As Turkey receives growing criticism for withdrawing from an international treaty to combat domestic violence, Interior Minister Süleyman Soylu has claimed the number of femicides in Turkey decreased by 21 percent in the first quarter of 2021, compared to the same period last year.
Speaking at a meeting on combating violence against women, Soylu said 55,231 women have faced violence during the same time period, the state-run Anadolu news agency reported.
According to women activists the government doesn’t not provide the real number of women killed and the official figures are not correct. They previously called on authorities to be transparent about femicide numbers if they are to effectively combat it.
A report released by the Stop the Murder of Women Platform showed that 28 women in Turkey were victims of fatal domestic violence and 19 others were found dead under suspicious circumstances in March alone.
Activists started a new campaign in January against femicide in Turkey, calling on authorities to be more effective in preventing femicide and protecting women. As a first step, the activists demanded that the government monitor exactly how many women are murdered annually.
According to a report previously published by Sezgin Tanrıkulu, a human rights defender and deputy from the Republican People’s Party (CHP), nearly 7,000 women have been victims of femicide during the 18 years that the Justice and Development Party (AKP) has been in power.

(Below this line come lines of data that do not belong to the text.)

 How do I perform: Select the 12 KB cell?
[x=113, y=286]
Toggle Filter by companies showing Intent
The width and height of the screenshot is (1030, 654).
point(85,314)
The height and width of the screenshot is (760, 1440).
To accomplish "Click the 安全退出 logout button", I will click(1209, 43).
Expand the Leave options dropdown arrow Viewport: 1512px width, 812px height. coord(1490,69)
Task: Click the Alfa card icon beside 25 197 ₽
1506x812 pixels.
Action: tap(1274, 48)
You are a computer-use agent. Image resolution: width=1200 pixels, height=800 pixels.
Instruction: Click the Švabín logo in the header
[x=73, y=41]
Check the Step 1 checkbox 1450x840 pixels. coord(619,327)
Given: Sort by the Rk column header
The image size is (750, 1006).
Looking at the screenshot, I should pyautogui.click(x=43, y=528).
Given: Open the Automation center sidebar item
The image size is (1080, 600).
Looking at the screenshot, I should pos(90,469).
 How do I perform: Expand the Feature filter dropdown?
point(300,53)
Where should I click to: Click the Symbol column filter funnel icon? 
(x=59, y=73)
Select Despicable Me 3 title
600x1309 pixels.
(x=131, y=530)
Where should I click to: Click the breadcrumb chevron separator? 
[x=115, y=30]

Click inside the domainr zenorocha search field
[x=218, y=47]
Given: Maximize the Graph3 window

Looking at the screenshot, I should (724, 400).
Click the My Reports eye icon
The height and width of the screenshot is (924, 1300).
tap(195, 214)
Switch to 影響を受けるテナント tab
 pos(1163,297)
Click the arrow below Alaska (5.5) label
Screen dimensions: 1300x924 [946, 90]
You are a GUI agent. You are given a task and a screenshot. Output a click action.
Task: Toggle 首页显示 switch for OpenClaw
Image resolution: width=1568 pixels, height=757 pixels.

The report said one of the main reasons for the increase in deaths was because women were not taken seriously by law enforcement when they complained about violence. “Women go to the police and file a complaint against their partners after a violent incident,” said the report. “However, instead of taking the necessary legal steps against the perpetrators, the authorities act as conciliators and try to reconcile the partners.”
Hülya Atçı Nergis, a deputy from the ruling Justice and Development Party (AKP), recently said in a controversial remark that women also bear some guilt for male violence.
“Women raise the men who eventually go on to kill other women,” she said on a local television program. “Men are the ones who are always blamed, but in this regard, don’t women have any fault?” she said. Nergis had also said in early March that more men were killed than women.
Nergis added that the feminist movement in Turkey was “disturbing” and that everyone was speaking with the same feminist concepts. “I have broken the taboo with regards to the feminist language,” she said. “Although I have received criticism, I am telling the truth, and the disadvantaging of men in these matters disturbs me.”
Turkey withdrew from the Istanbul Convention, the Council of Europe’s (CoE) binding treaty to prevent and combat violence against women, through a presidential decree issued by President Recep Tayyip Erdoğan on March 20.
The 2011 Istanbul Convention was signed by 45 countries and the European Union, of which Turkey was the first. It requires governments to adopt legislation prosecuting perpetrators of domestic violence and similar abuse as well as marital rape and female genital mutilation.